Photo: Unsplash/@haticehuma

Photo: Unsplash/@haticehuma

It can be difficult to be notably different, unique, or weird — especially if you’re a person of color. It can also make you a target for teasing and bullying. But if you find the beauty in your differences and embrace them, it can lead you to your purpose and be the exact thing that catapults you to stardom. At the very least, it will allow you to love yourself for having these beautiful, unique traits.

A great way to see how this works is to see how others were able to not only own their otherness but to capitalize on it. We compiled a list of 27 Black, Latinx, Asian, and Middle Eastern artists, innovators, icons, legends, and creators who decided to stand out, loud and proud, and changed the entire world in the process.


Alejandra Guzman

The first artist in our roundup of unique artists is Alejandra Guzman. Born into Mexican entertainment royalty (her mother is actress Sylvia Pinal and her father is singer and actor Enrique Guzman), you would expect her to perhaps fade into the shadow of her parents and also-famous siblings. Not only has she shined as the black sheep of the family, but Alejandra Guzman has made her mark as the eccentric, brutally honest, in-your-face, talented Reina de Rock.



You know you’re are an icon, forever irreplaceable, when you only need one name, like Prince. The African-American music virtuoso not only was a genius at music, but he pushed boundaries. He pushed for complete expression, true talent, blurring gender norms, perceptions of sexuality and masculinity, and ownership of your art.
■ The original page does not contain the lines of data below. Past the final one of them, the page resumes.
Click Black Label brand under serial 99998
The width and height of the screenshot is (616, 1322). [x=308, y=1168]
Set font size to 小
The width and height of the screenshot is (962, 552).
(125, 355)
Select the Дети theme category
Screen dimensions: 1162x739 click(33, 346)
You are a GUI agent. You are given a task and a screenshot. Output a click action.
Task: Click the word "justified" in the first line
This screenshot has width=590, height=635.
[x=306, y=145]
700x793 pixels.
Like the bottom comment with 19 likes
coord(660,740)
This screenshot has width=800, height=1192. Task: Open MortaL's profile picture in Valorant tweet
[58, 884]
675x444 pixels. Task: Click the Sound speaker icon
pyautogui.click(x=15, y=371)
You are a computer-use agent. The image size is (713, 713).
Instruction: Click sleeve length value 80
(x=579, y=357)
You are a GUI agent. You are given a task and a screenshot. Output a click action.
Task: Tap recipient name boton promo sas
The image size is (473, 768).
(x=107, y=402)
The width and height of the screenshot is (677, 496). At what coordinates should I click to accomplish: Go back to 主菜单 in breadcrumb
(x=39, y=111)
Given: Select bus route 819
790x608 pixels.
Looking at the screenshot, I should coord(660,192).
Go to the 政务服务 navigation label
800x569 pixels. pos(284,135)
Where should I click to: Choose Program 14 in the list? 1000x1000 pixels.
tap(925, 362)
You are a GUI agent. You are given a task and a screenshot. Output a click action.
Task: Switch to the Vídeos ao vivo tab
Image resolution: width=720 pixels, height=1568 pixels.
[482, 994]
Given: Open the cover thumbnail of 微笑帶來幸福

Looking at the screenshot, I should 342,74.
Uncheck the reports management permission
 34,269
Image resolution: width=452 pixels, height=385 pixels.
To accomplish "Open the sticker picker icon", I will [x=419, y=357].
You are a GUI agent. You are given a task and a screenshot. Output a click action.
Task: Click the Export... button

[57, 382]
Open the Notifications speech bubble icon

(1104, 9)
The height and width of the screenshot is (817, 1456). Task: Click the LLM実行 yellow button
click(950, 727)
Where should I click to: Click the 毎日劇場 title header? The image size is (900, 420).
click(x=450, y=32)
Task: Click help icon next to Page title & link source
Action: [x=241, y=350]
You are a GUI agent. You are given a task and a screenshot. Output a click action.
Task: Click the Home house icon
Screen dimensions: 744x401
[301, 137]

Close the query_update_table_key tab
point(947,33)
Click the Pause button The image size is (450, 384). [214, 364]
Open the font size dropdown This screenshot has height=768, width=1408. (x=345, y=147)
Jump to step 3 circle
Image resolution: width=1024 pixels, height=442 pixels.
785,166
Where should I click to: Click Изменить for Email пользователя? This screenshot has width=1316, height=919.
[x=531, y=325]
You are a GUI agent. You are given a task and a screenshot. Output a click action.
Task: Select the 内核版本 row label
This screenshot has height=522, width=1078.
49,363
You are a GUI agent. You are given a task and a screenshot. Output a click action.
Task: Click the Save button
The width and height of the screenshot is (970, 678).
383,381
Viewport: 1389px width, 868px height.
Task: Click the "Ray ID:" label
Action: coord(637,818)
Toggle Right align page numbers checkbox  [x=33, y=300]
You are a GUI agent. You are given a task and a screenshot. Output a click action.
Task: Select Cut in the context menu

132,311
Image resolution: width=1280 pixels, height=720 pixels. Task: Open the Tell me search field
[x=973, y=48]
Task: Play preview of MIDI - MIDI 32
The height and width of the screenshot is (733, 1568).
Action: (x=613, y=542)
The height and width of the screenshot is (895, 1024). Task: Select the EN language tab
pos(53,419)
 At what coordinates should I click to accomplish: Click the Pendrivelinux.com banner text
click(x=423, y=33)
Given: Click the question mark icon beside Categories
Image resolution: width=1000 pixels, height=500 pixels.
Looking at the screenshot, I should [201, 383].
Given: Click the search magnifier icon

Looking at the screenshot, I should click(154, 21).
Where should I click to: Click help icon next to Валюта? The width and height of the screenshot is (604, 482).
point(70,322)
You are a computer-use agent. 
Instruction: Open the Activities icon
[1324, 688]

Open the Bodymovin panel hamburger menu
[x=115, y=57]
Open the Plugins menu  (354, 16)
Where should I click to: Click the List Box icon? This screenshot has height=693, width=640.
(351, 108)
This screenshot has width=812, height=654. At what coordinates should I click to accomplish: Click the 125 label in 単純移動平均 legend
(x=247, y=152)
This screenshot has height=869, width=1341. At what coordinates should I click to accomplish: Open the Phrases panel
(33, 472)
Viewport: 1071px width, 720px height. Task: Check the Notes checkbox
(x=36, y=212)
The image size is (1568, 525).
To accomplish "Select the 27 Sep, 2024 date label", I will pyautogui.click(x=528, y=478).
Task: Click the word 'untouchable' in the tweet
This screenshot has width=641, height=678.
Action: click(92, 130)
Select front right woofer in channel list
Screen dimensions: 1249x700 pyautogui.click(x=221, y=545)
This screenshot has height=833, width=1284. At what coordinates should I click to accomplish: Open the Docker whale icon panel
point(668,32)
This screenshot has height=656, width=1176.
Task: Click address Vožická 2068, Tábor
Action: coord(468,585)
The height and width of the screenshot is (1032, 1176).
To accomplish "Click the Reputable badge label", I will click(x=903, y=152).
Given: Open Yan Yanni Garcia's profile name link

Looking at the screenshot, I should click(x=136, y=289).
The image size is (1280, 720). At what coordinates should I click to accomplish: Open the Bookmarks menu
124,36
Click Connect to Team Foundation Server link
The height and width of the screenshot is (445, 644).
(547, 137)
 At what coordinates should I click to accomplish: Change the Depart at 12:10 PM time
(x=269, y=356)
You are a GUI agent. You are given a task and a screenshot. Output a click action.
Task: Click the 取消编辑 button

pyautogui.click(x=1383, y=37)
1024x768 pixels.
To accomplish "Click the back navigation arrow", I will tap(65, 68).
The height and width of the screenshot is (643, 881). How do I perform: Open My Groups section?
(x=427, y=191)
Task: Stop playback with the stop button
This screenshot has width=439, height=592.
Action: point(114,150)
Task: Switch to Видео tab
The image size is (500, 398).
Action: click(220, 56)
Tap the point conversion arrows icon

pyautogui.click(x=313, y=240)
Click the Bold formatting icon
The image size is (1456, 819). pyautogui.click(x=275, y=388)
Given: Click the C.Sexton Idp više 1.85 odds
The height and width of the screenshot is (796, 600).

Sri Lankan Tamil artist M.I.A. has always been about creating unique, bold art but also delivering important political messages. Born Mathangi Arulpragasam, the rapper, singer, songwriter, activist, record producer, and visual artist hasn’t shied away from performing nine months pregnant in polka dots at the Grammys, wearing loud yet super cool fashion, sharing even louder statements about the world, and mixing sounds from around the world for the dopest music.


André 3000


Being unique in how you dress and express yourself sets you apart from the masses. It may look weird to some, but there are of millions of others who will find it fly and want to follow suit. A perfect example? Rapper, designer, actor, singer, and songwriter André 3000, a.k.a. André Lauren Benjamin. He’s one half of the iconic rap duo OutKast and his sound, style, and everything about him is unique. But it’s also what sets him apart and a contributing factor to what made André a star. Just check out the video for “Hey Ya,” and you can see his genius in action.


Celia Cruz


Celia Cruz was a trailblazer. She was an Afro-Cuban woman fronting the all-male orchestra La Sonora Mantancera. She had a unique voice, made “azucar” a call to culture instead of just being sugar, and cemented her place in history as La Reina de la Salsa. And of course, her style made her unforgettable on its own. Huge wigs in all colors of the rainbow, heelless heels, bedazzled caftans and Bata Cubanas (Cuban Rumba dresses) with ruffles for days were Celia’s signatures.


George Clinton

George Clinton is so different, he is literally out of this world. As the frontman for the Parliament-Funkadelic, he took funk to new, intergalactic levels, and influenced the later G-funk sound of the ’90s, and work across other genres. And like other legendary, original artists, his personal style reflected his work. It has been vibrant, futuristic, psychedelic, cool, and unlike anything, we have ever seen before.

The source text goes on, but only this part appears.